◆ **STATED GOAL**: Render the lines below as a numbered list, leaving out blank lines, starting at the first line and ending at the line that contains "I will pos(512,328).".

◆ **RECORDS SHOWN**:
- - - -
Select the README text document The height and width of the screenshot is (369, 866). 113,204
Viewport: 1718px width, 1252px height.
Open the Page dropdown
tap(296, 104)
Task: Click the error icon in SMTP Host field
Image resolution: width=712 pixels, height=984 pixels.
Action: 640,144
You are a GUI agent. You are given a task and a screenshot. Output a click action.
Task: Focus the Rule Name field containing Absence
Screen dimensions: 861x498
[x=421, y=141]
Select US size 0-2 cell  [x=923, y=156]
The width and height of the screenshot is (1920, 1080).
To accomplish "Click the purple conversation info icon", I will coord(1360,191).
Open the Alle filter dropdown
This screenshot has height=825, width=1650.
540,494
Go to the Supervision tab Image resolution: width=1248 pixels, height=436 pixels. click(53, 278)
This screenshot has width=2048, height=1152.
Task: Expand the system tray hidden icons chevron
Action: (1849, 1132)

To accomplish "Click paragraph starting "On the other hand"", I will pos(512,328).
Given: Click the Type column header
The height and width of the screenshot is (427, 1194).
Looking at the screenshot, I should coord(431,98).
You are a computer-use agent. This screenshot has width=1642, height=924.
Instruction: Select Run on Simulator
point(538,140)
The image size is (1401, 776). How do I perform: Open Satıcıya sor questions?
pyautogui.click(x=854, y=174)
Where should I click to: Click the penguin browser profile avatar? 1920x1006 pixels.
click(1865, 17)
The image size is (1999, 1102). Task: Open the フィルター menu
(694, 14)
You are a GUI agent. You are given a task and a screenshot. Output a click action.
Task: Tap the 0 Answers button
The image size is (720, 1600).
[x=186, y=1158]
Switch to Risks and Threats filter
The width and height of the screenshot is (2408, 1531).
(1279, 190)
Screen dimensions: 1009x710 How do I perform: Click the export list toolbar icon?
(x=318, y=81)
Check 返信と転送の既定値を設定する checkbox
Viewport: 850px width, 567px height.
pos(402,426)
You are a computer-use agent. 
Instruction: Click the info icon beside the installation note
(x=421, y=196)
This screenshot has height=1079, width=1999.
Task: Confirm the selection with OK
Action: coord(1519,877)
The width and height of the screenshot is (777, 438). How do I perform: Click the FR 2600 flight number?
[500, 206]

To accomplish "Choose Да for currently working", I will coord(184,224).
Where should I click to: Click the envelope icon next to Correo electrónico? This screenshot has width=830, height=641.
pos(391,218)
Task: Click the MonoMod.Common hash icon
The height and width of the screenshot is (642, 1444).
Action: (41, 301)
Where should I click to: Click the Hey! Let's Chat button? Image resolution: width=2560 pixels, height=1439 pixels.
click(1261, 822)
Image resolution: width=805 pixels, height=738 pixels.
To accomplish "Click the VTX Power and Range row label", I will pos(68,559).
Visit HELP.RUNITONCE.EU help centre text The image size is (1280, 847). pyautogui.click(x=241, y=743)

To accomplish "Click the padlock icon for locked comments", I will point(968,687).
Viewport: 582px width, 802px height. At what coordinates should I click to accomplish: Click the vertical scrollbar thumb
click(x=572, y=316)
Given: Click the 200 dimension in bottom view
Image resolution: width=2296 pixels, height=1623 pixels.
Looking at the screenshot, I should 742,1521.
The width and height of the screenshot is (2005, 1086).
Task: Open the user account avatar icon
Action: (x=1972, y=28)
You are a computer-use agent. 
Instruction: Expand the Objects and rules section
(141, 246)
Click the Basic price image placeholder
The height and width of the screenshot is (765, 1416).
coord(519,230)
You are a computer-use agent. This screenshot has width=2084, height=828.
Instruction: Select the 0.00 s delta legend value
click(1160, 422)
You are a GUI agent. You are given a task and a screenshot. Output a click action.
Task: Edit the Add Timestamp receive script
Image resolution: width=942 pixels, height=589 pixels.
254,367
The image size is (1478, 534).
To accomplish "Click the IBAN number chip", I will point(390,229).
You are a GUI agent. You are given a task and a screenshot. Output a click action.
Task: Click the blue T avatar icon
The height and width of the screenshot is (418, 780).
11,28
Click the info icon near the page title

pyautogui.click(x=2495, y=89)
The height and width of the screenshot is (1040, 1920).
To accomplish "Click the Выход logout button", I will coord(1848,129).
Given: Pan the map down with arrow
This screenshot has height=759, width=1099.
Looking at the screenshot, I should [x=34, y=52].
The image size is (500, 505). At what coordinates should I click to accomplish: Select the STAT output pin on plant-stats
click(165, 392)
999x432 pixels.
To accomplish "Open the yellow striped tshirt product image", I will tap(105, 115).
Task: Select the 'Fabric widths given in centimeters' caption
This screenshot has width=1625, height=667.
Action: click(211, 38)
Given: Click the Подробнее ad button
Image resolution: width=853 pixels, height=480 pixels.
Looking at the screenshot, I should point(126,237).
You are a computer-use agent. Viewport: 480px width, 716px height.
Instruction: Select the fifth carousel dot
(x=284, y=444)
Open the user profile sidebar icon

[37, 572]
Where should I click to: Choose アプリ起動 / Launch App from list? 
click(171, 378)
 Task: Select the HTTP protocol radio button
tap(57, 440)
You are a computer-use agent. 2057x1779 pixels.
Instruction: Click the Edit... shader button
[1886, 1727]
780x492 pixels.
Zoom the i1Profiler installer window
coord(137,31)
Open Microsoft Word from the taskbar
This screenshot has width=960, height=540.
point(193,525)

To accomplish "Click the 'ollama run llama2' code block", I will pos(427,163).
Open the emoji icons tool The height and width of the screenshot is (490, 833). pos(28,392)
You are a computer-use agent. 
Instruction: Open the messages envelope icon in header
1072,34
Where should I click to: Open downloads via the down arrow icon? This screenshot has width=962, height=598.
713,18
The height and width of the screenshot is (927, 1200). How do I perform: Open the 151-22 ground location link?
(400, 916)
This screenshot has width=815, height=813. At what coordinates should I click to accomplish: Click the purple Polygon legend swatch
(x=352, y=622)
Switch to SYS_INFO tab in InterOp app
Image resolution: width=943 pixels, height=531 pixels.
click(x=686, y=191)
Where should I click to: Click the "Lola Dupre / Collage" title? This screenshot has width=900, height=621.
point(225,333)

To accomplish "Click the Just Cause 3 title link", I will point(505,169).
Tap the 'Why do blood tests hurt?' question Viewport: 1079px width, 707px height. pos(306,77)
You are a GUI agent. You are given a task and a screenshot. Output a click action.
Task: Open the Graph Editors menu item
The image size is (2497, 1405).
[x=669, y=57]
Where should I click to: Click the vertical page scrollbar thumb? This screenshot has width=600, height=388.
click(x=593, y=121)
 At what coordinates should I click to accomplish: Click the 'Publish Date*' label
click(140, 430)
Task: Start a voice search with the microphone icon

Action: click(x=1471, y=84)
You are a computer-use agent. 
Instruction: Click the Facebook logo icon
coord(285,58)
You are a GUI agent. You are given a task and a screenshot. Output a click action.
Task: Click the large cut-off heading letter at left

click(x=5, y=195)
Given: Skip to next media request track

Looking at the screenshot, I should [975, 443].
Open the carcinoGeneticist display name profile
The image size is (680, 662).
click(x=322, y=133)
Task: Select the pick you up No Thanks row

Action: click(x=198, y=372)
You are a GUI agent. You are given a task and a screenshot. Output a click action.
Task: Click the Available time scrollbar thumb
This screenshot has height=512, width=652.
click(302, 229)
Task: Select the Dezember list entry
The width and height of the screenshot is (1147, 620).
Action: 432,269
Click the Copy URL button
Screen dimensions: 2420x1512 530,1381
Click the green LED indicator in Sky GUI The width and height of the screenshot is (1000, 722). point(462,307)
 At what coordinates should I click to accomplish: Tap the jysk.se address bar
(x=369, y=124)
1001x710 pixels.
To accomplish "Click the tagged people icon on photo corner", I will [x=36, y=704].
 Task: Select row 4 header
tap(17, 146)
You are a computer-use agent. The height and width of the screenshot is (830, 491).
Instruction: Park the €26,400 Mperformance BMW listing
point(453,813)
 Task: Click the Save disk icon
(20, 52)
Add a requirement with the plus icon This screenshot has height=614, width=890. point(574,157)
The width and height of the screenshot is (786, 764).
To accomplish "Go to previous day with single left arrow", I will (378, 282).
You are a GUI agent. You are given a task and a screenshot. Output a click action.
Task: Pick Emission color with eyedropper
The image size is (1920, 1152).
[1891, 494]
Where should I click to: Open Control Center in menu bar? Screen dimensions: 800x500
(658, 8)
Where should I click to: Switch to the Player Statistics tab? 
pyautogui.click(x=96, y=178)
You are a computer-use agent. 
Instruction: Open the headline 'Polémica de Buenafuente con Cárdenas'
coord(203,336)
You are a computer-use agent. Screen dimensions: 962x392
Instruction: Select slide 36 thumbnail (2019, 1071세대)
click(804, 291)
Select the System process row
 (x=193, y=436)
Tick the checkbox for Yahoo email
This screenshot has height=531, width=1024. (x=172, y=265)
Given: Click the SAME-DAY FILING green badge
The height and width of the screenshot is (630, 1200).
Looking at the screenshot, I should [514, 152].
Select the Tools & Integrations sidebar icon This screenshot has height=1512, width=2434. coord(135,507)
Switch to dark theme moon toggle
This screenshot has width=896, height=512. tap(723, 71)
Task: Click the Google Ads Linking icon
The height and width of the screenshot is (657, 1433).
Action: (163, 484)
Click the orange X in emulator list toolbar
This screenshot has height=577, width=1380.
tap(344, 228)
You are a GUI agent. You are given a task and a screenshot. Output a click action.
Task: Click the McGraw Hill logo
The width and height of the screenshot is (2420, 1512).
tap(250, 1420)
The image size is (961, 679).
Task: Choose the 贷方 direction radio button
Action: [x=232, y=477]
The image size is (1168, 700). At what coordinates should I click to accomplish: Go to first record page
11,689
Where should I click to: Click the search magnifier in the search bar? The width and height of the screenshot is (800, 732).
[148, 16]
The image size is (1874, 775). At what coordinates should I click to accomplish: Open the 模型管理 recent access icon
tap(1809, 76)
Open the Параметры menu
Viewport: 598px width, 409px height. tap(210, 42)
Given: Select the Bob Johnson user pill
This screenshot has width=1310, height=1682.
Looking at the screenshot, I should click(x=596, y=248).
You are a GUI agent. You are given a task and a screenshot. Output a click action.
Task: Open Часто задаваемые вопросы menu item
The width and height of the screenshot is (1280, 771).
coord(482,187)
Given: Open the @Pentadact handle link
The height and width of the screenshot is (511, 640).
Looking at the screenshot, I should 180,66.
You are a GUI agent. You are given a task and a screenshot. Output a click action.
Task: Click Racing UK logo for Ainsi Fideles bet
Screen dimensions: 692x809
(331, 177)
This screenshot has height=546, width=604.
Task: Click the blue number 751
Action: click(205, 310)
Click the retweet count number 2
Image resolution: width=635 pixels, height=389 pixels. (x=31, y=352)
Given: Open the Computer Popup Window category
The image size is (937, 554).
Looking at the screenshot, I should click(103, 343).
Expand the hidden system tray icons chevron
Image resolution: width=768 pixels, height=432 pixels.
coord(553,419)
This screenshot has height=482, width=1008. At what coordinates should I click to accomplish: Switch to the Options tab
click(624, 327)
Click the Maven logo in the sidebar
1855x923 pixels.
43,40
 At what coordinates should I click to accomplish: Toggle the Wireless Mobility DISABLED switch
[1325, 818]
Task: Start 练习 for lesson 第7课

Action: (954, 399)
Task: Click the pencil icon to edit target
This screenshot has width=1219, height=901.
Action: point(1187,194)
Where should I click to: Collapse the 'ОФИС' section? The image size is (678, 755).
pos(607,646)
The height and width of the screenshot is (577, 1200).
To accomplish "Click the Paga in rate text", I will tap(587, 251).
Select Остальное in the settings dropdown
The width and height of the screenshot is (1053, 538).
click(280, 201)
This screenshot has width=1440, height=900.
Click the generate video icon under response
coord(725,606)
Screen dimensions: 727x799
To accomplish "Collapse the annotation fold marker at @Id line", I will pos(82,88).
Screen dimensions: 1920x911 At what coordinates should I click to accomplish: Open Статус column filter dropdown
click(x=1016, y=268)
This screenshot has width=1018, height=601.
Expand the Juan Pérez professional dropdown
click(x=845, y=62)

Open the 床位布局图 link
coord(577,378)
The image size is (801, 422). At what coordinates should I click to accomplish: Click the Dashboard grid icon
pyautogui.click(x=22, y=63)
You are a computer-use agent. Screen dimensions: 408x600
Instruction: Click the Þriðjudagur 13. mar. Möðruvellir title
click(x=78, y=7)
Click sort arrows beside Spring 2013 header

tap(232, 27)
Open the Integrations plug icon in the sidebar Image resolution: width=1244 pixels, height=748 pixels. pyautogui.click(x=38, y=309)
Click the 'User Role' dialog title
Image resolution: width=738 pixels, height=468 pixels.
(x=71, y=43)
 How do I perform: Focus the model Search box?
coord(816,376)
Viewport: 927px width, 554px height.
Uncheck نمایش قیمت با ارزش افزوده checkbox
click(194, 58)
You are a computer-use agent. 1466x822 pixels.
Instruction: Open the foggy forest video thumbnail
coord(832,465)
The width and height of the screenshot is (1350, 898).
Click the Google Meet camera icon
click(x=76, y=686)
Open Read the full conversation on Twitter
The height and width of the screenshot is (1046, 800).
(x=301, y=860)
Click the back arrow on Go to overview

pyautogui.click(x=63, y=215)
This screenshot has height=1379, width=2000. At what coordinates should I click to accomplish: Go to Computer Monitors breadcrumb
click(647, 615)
- - - -
◆ **EXPECTED ANSWER**:
1. Select the README text document The height and width of the screenshot is (369, 866). 113,204
2. Viewport: 1718px width, 1252px height.
3. Open the Page dropdown
4. tap(296, 104)
5. Task: Click the error icon in SMTP Host field
6. Image resolution: width=712 pixels, height=984 pixels.
7. Action: 640,144
8. You are a GUI agent. You are given a task and a screenshot. Output a click action.
9. Task: Focus the Rule Name field containing Absence
10. Screen dimensions: 861x498
11. [x=421, y=141]
12. Select US size 0-2 cell  [x=923, y=156]
13. The width and height of the screenshot is (1920, 1080).
14. To accomplish "Click the purple conversation info icon", I will coord(1360,191).
15. Open the Alle filter dropdown
16. This screenshot has height=825, width=1650.
17. 540,494
18. Go to the Supervision tab Image resolution: width=1248 pixels, height=436 pixels. click(53, 278)
19. This screenshot has width=2048, height=1152.
20. Task: Expand the system tray hidden icons chevron
21. Action: (1849, 1132)
22. To accomplish "Click paragraph starting "On the other hand"", I will pos(512,328).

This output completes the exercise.